NEW ALBANY, IN (WAVE) - By mid-afternoon Friday, the Kentucky Office of Employment and Training says around 5,000 people had filled out applications for the open jobs at Ford's Louisville Assembly Plant. The applicants are putting their name in a lottery to take the next step, which is testing for around 1,000 open jobs. Kyle Gowers was one of them.

"Well, I just graduated high school," Gowers said. "It's pretty different getting in real life."

We can all remember what it's like to be where Gowers is in life. He just graduated from New Albany High School and is trying to figure out the future.

"I was thinking about Ford when I graduated because I heard about it from a friend and my dad," said Gowers. "I've filled a couple of applications out, but I'm really hoping on Ford because that would be a really nice job."

Gowers comes from a family of Ford drivers.

"My mom has a Ford Escape and my dad has a Ford Focus over there," Gowers said. "Plus, I have a Ford Mustang over here. So I like Ford a lot."

When news came Thursday that Ford was ready to start the hiring process, Gowers was ready.

"I was in my room, kind of sitting, watching TV and my dad walked in - I guess he heard it off the news or newspaper - and I was like, 'Hey, I'm going to try to get that,'" said Gowers. "We drove over there and filled three forms out. It's pretty easy and it's not hard questions and turned it in."

Gowers already has a job as a cashier at a local grocery store, but he says his hours are unpredictable.
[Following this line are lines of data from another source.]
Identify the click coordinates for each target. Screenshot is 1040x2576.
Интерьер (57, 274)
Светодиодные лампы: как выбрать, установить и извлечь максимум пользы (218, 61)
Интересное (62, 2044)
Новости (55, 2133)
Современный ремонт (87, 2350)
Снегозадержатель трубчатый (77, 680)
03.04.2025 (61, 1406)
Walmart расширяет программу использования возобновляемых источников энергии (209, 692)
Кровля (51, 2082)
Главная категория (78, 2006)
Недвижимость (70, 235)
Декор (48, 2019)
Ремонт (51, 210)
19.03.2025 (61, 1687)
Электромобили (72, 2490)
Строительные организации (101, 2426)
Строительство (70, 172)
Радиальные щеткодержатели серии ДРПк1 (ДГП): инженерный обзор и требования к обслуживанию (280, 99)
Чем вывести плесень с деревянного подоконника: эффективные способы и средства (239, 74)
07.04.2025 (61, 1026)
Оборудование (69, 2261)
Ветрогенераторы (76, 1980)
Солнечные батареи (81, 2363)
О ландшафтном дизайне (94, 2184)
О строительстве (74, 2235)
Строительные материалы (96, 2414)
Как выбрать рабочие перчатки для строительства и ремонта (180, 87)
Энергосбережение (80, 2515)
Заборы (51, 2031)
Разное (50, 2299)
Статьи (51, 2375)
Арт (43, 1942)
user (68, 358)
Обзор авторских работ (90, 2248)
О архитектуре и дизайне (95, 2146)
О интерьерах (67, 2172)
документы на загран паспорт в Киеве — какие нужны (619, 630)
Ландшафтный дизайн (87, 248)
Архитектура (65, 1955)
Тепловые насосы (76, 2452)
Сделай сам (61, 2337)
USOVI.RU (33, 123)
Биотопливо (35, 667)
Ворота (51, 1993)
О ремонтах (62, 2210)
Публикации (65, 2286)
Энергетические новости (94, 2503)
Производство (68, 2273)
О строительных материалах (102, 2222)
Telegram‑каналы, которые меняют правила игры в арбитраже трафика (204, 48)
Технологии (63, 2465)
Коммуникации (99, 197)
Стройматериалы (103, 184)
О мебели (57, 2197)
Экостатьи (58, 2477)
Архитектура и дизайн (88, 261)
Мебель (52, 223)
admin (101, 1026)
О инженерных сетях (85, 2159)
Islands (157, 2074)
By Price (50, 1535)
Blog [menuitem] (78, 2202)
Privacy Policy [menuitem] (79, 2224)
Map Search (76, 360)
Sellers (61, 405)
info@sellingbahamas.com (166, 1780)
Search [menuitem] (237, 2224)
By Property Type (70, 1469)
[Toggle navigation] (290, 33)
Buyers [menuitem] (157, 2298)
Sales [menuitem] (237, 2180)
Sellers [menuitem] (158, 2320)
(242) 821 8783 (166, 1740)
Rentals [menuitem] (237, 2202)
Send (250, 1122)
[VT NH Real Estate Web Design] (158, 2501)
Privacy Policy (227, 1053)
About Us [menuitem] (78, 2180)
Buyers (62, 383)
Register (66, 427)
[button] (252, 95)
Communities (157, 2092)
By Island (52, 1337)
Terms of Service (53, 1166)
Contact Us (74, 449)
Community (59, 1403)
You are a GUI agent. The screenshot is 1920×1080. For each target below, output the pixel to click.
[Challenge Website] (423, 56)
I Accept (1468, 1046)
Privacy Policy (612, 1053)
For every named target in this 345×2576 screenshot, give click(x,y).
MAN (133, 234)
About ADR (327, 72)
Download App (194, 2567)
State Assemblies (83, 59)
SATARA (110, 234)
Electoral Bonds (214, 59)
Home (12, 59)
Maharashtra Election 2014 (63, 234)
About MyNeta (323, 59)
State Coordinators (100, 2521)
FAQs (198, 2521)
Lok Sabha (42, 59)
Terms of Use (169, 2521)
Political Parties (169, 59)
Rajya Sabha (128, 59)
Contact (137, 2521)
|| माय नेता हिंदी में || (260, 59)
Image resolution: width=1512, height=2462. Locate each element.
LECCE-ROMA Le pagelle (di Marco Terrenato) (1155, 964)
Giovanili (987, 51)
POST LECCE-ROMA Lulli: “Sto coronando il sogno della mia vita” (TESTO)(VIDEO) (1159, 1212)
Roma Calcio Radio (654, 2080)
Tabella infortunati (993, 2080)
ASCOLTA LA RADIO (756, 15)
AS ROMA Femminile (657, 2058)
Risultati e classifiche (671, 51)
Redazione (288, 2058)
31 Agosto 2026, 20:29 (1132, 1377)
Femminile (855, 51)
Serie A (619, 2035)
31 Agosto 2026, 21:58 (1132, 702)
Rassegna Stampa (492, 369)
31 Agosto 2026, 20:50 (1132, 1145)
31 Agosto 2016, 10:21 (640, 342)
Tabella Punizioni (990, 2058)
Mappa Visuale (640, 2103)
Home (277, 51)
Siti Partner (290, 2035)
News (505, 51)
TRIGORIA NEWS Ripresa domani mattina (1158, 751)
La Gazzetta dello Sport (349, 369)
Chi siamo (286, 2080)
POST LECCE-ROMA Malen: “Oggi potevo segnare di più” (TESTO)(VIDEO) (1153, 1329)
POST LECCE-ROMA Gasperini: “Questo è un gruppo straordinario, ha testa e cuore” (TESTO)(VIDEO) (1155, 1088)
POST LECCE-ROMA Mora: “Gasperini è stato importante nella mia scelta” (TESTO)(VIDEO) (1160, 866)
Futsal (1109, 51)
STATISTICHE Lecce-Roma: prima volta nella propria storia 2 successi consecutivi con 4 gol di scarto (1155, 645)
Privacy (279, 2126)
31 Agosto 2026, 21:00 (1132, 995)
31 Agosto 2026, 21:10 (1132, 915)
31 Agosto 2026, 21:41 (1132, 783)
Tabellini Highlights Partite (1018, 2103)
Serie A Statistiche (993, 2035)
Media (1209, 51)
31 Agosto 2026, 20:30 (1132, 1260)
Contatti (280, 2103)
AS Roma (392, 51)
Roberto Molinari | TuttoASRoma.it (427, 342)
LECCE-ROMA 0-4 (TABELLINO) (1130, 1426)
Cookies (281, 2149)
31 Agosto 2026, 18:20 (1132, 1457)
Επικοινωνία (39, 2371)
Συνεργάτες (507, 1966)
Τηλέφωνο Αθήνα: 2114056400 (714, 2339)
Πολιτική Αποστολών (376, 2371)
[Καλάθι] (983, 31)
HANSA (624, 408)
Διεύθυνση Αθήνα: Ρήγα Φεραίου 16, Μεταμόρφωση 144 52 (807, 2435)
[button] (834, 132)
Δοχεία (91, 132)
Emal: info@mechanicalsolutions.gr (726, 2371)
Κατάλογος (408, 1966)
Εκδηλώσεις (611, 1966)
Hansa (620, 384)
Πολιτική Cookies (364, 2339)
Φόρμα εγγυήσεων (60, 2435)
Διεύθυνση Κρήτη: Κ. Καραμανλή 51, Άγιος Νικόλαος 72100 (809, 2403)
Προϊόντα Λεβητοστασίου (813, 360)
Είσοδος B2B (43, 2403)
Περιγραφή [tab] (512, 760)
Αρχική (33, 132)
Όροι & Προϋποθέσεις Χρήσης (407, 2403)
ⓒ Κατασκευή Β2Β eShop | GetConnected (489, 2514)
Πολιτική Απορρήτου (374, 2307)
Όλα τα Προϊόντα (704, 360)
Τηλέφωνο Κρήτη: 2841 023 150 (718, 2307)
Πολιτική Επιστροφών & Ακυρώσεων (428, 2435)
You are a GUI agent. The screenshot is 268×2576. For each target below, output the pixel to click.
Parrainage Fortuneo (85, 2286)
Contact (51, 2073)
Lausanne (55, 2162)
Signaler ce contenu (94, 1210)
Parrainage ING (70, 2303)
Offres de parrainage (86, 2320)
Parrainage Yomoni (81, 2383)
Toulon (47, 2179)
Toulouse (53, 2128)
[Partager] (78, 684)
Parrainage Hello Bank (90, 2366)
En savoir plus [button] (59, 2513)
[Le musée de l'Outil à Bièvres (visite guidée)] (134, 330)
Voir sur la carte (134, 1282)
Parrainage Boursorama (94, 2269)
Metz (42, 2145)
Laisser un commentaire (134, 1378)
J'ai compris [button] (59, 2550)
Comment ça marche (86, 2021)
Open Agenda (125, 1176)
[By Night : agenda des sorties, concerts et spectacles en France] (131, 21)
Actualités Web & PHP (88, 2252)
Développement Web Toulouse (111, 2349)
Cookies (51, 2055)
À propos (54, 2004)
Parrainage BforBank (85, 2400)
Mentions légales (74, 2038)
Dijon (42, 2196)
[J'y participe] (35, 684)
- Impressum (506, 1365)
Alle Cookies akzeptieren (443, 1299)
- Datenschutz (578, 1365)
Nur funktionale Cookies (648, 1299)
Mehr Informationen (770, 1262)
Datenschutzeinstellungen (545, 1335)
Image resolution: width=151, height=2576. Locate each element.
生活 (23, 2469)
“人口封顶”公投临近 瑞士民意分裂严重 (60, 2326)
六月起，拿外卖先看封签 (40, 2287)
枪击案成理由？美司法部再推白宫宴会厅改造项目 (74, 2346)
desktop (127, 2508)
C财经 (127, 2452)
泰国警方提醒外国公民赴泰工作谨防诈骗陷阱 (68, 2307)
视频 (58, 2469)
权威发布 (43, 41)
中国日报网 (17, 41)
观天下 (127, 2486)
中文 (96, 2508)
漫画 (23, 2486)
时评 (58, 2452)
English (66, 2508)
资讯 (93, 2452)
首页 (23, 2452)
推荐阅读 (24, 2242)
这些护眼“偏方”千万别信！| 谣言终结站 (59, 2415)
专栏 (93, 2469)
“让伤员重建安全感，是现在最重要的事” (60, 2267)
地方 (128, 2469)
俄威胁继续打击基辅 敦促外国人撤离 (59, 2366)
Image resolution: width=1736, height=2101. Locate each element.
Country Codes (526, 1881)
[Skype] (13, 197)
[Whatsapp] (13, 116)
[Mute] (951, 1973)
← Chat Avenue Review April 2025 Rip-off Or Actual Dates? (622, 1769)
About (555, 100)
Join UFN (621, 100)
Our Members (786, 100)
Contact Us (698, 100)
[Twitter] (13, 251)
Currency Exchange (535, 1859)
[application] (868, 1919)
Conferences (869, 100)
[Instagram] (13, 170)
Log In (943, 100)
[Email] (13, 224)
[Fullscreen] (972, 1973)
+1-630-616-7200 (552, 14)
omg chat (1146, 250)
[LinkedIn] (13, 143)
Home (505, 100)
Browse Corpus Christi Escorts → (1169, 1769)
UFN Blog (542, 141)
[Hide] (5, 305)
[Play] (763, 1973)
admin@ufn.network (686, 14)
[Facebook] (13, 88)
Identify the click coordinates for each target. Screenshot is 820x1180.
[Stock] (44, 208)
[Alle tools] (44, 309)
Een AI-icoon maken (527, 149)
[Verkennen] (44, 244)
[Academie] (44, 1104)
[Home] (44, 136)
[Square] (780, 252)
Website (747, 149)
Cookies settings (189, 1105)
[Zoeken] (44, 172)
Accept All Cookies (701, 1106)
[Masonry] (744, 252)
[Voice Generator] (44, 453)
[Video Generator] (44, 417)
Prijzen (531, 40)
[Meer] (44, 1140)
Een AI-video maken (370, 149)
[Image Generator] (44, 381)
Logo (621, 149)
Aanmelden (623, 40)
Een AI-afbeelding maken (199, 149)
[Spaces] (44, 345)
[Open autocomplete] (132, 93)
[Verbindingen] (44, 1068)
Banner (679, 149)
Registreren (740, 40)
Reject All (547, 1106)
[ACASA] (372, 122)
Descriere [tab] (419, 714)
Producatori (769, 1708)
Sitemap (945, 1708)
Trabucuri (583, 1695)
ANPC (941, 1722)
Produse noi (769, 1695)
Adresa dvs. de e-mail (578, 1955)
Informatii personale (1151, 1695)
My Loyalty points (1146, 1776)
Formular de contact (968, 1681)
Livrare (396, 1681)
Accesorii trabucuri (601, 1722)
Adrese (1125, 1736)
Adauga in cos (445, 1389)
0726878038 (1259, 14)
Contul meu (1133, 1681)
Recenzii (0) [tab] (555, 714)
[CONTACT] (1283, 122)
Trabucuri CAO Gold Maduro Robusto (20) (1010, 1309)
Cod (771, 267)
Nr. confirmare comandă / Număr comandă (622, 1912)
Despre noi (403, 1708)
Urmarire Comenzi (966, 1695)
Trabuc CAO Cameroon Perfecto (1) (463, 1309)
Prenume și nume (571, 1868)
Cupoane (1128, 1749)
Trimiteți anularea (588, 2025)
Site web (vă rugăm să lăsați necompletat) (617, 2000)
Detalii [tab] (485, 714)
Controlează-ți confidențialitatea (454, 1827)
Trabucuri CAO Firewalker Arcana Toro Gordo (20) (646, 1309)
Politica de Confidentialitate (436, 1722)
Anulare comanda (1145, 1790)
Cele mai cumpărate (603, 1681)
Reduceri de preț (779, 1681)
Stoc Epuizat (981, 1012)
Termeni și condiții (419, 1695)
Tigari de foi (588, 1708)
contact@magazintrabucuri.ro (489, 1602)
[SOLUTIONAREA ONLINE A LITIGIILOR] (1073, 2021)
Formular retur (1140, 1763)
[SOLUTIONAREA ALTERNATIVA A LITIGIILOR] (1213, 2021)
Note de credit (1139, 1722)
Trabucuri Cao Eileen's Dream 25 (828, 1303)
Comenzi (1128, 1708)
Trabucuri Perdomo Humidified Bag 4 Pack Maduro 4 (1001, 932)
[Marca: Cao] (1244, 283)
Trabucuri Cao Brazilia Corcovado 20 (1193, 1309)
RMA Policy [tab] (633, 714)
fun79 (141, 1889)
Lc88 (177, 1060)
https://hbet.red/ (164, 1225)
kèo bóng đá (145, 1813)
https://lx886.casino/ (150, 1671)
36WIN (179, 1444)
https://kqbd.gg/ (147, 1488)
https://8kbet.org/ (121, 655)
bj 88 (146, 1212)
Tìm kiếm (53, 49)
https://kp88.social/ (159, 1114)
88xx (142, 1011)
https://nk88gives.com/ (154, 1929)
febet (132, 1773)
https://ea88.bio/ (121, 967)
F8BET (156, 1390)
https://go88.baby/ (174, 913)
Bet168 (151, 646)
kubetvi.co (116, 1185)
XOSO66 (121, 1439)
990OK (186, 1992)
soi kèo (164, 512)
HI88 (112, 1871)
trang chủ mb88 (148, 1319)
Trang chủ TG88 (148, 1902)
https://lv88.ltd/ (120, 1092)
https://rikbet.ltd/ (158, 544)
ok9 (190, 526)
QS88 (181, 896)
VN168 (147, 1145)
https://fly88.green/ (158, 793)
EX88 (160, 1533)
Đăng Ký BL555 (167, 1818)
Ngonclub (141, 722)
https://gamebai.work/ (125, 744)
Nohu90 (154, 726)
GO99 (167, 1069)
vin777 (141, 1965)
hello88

He is looking for the stability an opportunity at one of Louisville's largest employers might bring.

"I'd like to have that job so I can retire from it, you know," he said. "That's what I would like."

Gowers isn't sure when he might hear if his name was pulled for further testing at Ford. Kentucky's Office of Employment and Training says it's not sure either. Officials there are also not sure how many of the thousands of applicants they're getting will actually make it to that step.

Ford union representatives say around 1,100 applicants referred by people who already work at the plant will be tested as well.